Simpson’s Paradox is an interesting phenomenon that can happen when new variables are added to a model. In the following example, there are two explanatory variables (x1 and x2) and a response variable (y).
Let’s start with the explanatory variables. x1 is sequentially/linearly increasing from 1 to 1000. x2 is linearly increasing by 100x x1. In other words, both are increasing in a positive direction.
x1 <- 1:1000
x2 <- x1*100 + runif(1000,-2000,2000)
Now for the response variable. y is simply x2 minus x1. Note that this function (x2 minus x1) is precisely what the model will be trying to predict.
y <- x2-x1+runif(1000,-100,100)
Finally, for ease of use, let’s combine them all into a dataframe…
df <- data.frame(x1=x1,x2=x2,y=y)
First, let’s plot y as a function of x1 so we can see that there is a linear relationship between the two.
library(ggplot2)
ggplot(df,aes(x=x1,y=y))+geom_point()+geom_smooth(method="lm")
Let’s grab the coefficient from x1.
fit <- lm(y~x1,df)
summary(fit)$coef[,1][2]
## x1
## 98.94849
We see that when the model only has x1 to go on, x1 is very strongly and positively associated with the response y.

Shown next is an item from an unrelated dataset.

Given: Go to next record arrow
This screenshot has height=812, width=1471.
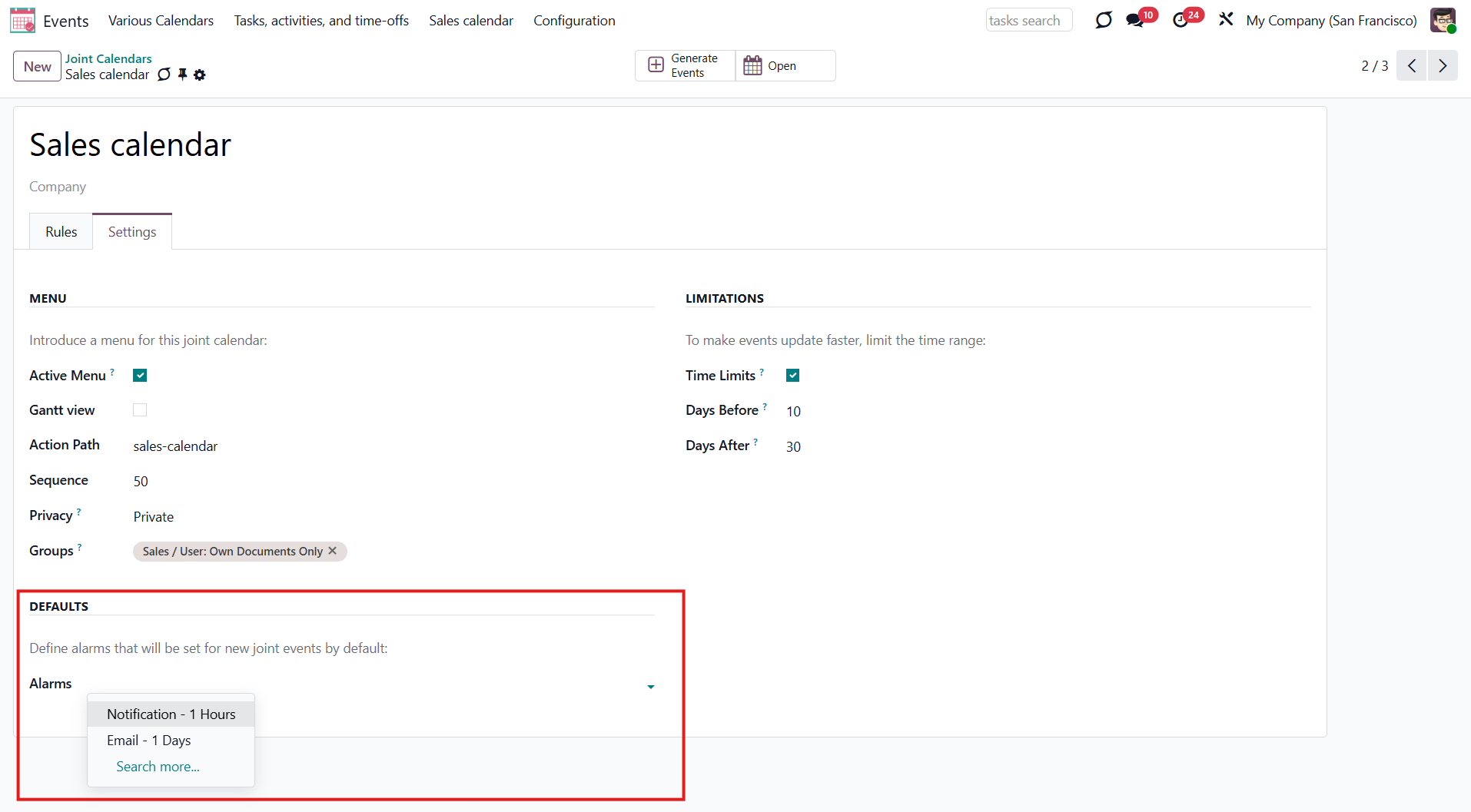Looking at the screenshot, I should tap(1443, 66).

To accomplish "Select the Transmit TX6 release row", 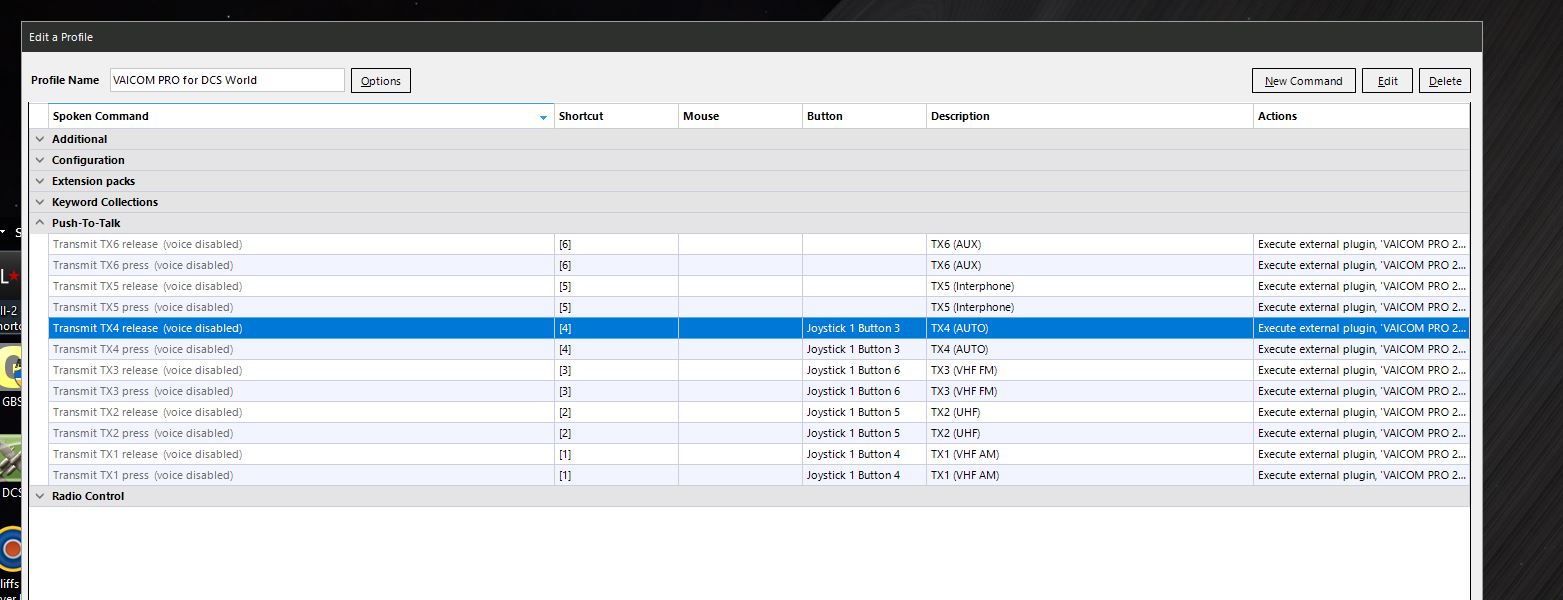I will (x=147, y=244).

Now, let’s do the same thing, but with both variables (x1 and x2). Recall that the actual response variable is simply x2 minus x1.
fit <- lm(y~x1+x2,df)
summary(fit)$coef[,1][2:3]
## x1 x2
## -1.444986 1.004497
The coefficient for x1 is now negative! In the first model with only x1, the model had nothing to go on to understand that x1 actually contributed negatively to the response. It was only after including another variable (x2) that explained more of the positive variance, that the model recognized x1 has a negative impact on the model.
Regression models are great at explaining the variance of an outcome given a specific set of variables. However, the importance and impact of those variables can only be judged in relation to the other variables given to the model. Adding a new variable (or new set of variables) that accounts for much more of the variance can drastically change the coefficients and impact of the existing variables.